If you need to learn about a specific topic, feel free to skip to it. Some of the examples use material covered previously (i.e. a program containing a branching if) but the explanations are self-contained.

Compound Double Quotes

The beginning and ending of a string are normally denoted by double quotes ("string"). This causes problems when the string itself contains double quotes. For example, if you wanted to display the string Hamlet said "To be, or not to be." you could not use the code:

display "Hamlet said "To be, or not to be.""

The solution is what Stata calls compound double quotes. When Stata sees `" (left single quote followed by a double quote) it treats what follows as a string until it sees "' (double quote followed by a right single quote). Thus:

display `"Hamlet said "To be, or not to be.""'

Capture

On occasion you may expect a command to generate an error under certain circumstances but choose to ignore it. For example, putting log close at the beginning of a do file prevents a previously opened log from interfering with your do file, but generates an error if no log is open--even though not having a log open is exactly the situation you want to create.

The capture prefix prevents Stata from halting your do file if the ensuing command generates an error. The error is "captured" first. Thus:

capture log close

will close any open log but not crash a do file if no log file is open.

The capture prefix should only be used when you fully understand the error the command sometimes generates and why it does so--and you are very confident that that error can be ignored.

When a command is complete it stores a "return code" in _rc. A return code of zero generally means the command executed successfully. You can use capture followed by a branching if based on the return code to have Stata do different things depending on whether an error occurred or not.

Variables in Scalar Contexts

A Stata variable is a vector: it has many values. If you type list x you get a list of all the values of x. However, some contexts call for a scalar. For example, the display command displays just one thing. If a variable is used in a scalar context, the value of the variable for the first observation is used. Thus if you type:

display x

you'll get just the first value of x, as if you'd typed:

display x[1]

We suggest not taking advantage of this behavior, because it makes for confusing code. If a command calls for a scalar and you want that scalar to be the first value of x, type x[1] rather than just x.

This behavior can cause real problems if you don't realize a particular context calls for a scalar, as you'll see in the section on branching if.

Advanced Macros

This section will discuss many tricks you can use to define macros. Type help local for even more.

Storing Lists of Values with levelsof

The levelsof command lists the valid values of a variable and stores them in a local macro. The syntax is:

levelsof variable, local(macro)

It is frequently used with an if condition to store those values of a variable that appear in a given subsample.

The following example (taken from Stata Programming Essentials) uses levelsof and a foreach loop to run a survey-weighted regression separately for each race.
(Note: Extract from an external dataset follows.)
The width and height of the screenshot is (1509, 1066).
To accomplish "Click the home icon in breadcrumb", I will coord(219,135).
This recreates the functionality of by: even though by: can't be used with svy:

levelsof race, local(races)
foreach race of local races {
display _newline(2) "Race=`race'"
svy, subpop(if race==`race'): reg income age i.education
}

Since levelsof doesn't include missing values in its list, the above code will not run a regression for observations with a missing value for race. This is different from by:, which treats observations with a missing value of the by variable as just another group to act on.
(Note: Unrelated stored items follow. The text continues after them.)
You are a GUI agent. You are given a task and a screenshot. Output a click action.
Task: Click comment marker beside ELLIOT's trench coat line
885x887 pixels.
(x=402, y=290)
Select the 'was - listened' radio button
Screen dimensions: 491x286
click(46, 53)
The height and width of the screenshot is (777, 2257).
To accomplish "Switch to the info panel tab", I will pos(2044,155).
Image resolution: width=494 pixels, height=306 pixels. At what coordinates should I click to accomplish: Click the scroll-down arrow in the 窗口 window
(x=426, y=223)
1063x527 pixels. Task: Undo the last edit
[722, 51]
Suppose you asked individuals to list the social groups they belong to. The groups are encoded as numbers and stored in variables group_i where i is an integer. Thus if a person said she belongs to group five and group three (in that order) her value of group_1 would be 5 and her value of group_2 would be 3. (If she lists fewer groups than the maximum number allowed, she will have missing values for some group_i variables.) You then want to create an indicator variable for each group which has a value of 1 if the person said she is a member of that group and zero otherwise:

foreach groupvar of varlist group_* {
levelsof `groupvar', local(groups)
foreach group of local groups {
capture gen mem_`group'=0
replace mem_`group'=1 if `groupvar'==`group'
}
}

This loops over the group_i variables, figures out which groups were listed in each one, loops over them, creates an indicator variable for each group, and sets the indicator to 1 if the person listed that group.

Note that you don't need to know ahead of time how many groups a person can list or the numbers of the groups that can appear. The gen command has capture in front of it because the indicator for a given group may have already been created: if someone listed group 5 as his first group and someone else listed group 5 as his second group, mem_5 will be created when processing group_1 and trying to create mem_5 again when processing group_2 gives an error--but you know it's an error you can ignore.

Expanding Variable Lists with unab

The unab command "unabbreviates" a varlist ("expand" was taken) and puts the results in a macro. The syntax is:

unab macro: varlist

For example, if you had variables x1, x2 and x3, then:

unab vars: x*

would create a local macro called vars and place in it x1 x2 x3. This can be useful for commands that require a list of variables but cannot use varlist syntax, like reshape when going from long to wide.

Lists of Files

You can place a list of files in a macro by sending local the output of a dir command. The syntax is:

local macroname: dir directory files "pattern they must match"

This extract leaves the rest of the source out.